# Data section
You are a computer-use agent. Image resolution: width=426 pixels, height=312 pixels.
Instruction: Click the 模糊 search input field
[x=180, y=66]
--
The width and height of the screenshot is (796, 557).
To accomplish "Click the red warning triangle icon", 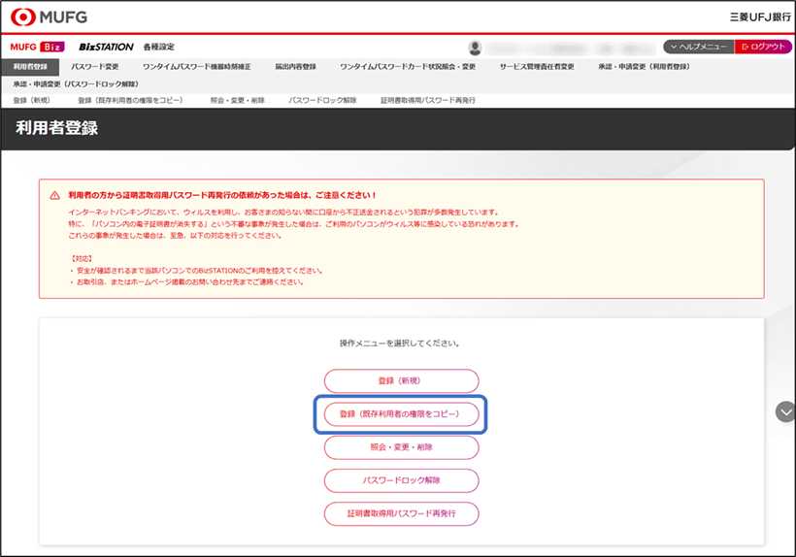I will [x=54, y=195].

# Action item
Search the entries for "height" and show every line that has it.

# Answer box
You are a computer-use agent. Image resolution: width=426 pixels, height=312 pixels.
The width and height of the screenshot is (796, 557).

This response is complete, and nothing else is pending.